All I can say is, What are they so scared of? As Judge Gertner pointed out in her opinion, the RIAA and record companies for a long while now have claimed that they can’t use everyone who illegally file shares copyrighted music, but they can try to publicize their lawsuits to effect some “general deterrence”– persuade others not to share music illegally because of the threat of being sued. At the same time, many in the on-line world have an extremely negative view of the record companies and the RIAA. You’d think that they would (reluctantly) welcome the idea that the cyber-community would be able to hear their side of the story, at least as it relates to the constitutionality of these statutes. Certainly there aren’t issues of confidentiality here (meaning that the record companies will be discussing confidential trade secrets or other secret information as part of their oral argument); this is almost pure legal argument. So now, they look like real weasels who are so afraid of any public exposure (except the limited press of “we won” after the conclusion of a case) that they will file emergency motions to avoid being heard and seen on real time. Because it’s oral argument, there will be no testimony presented, and thus the ultimate decision and outcome should not be affected by the presence or absence of the narrowcast. If the narrowcast won’t have any likely affect on the outcome, why would the record companies spend at least $30,000 on this writ of mandamus (maybe even $100,000)? What are they so scared of?
- Are they afraid that Judge Gertner, a left-leaning, pro-individual kind of jurist, will read them the riot act? I find that hard to believe. Even if she doesn’t like the record companies, any reasonable jurist (especially a district court) is extremely hesitant to declare federal law unconstitutional without strong appellate court support. So far, the Copyright Act has withstood just about every constitutional challenge levied against it. She may ask tough questions, but on the law, the record companies have to know they have the upper hand.
- Are they afraid that there will be some sort of crowd reaction by the people in the gallery (most of whom, I would guess, would not be sympathetic to the record companies) and/or that the crowd may be more likely to make a scene on camera, which may be embarrassing? Perhaps, but that also doesn’t give Judge Gertner the benefit of the doubt that she will control her own courtroom. There aren’t too many federal judges I know that would stand by and allow a spectator to even bring a newspaper into the courtroom, much less applaud, protest, or say one single word, before the Courtroom Security Officers and the U.S. Marshals are sicked on them like hungry predators.
- Are they afraid that people will record the stream and then re-edit it to make misleading videos? Once again, that would be a difficult thing, considering the low level streaming (anyone could easily spot edits).
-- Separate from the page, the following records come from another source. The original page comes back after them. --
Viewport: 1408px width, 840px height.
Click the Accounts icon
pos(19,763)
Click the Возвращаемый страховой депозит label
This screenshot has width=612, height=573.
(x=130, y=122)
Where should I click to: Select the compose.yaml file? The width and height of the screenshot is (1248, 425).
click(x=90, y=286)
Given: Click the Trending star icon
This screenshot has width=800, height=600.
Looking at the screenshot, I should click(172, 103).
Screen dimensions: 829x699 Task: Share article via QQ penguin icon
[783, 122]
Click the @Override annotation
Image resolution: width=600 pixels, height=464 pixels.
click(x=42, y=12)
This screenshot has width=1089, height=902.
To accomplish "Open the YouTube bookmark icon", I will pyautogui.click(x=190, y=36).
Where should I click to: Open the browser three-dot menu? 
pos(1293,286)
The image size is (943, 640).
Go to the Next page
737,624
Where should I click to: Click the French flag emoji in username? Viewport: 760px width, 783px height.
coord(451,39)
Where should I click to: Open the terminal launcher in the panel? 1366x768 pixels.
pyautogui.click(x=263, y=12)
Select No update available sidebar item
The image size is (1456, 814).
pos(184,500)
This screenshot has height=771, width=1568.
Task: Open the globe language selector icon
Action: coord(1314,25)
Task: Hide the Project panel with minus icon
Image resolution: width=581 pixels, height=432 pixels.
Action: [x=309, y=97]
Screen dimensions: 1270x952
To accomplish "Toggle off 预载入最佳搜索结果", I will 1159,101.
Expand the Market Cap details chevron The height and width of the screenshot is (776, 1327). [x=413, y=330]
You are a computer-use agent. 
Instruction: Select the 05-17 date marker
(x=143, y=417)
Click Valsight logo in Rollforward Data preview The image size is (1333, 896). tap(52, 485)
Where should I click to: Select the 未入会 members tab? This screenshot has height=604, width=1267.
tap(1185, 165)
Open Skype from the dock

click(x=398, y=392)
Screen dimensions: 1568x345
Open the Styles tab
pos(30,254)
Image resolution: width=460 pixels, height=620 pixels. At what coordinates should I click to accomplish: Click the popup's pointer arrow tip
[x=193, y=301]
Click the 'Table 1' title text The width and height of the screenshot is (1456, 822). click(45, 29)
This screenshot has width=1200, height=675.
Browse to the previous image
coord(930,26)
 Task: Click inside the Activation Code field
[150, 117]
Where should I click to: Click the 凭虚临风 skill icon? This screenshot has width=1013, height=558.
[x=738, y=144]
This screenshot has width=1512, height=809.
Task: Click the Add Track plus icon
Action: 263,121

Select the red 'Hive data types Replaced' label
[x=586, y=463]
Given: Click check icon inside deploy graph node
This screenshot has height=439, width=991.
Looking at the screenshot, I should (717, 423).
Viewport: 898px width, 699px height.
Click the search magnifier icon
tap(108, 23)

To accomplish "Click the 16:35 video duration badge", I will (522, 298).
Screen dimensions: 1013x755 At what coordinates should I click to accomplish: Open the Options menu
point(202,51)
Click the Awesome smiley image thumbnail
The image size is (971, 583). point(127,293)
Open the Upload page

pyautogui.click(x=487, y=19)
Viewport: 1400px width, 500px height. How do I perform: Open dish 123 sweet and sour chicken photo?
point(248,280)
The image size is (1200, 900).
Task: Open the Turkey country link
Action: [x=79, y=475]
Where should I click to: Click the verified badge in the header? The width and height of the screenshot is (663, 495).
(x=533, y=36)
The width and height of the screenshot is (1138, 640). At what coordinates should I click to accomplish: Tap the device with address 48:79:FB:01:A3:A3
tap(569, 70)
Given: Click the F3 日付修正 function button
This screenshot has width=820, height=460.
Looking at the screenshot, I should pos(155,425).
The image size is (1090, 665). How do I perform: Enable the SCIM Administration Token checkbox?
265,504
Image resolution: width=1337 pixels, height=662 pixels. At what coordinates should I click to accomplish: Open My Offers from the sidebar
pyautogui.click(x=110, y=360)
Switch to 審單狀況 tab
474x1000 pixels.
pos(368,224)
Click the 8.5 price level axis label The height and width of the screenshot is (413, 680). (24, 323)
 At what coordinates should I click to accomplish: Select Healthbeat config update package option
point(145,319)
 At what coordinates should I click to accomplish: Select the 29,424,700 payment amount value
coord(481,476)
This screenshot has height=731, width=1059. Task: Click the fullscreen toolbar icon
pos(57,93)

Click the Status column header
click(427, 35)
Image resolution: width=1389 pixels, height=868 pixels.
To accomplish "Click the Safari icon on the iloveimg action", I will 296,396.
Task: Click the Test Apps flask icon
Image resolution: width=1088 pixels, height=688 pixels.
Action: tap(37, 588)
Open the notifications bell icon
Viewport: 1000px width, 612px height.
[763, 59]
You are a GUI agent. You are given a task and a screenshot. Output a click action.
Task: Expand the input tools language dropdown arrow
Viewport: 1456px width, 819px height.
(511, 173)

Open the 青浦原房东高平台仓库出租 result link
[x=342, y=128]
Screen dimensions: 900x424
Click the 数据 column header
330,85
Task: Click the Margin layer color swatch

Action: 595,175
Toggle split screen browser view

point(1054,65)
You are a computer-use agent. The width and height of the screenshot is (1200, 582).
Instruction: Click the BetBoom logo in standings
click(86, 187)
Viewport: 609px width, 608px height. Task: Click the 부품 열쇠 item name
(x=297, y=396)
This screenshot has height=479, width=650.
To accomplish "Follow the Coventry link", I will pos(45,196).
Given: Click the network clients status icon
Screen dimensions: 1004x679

- Or, are they just afraid that their lead attorney will say something he or she regrets at the hearing, and it will be blasted all over the country? I don’t think so, because if there’s one thing I know about trial attorneys, it’s that a firm ego is necessary for the job… if you go in doubting yourself, you’ll be a trainwreck.
- Are they afraid that it will further undermine their reputation in the U.S.? Probably not. If anything, as I mentioned before, it would give the record companies a chance to present their side–uncensored. And, if the Judge rules in the record company’s favor (particularly regarding the constitutional issues) it will give the skeptics in cyberspace an opportunity to understand the foundation of the ruling.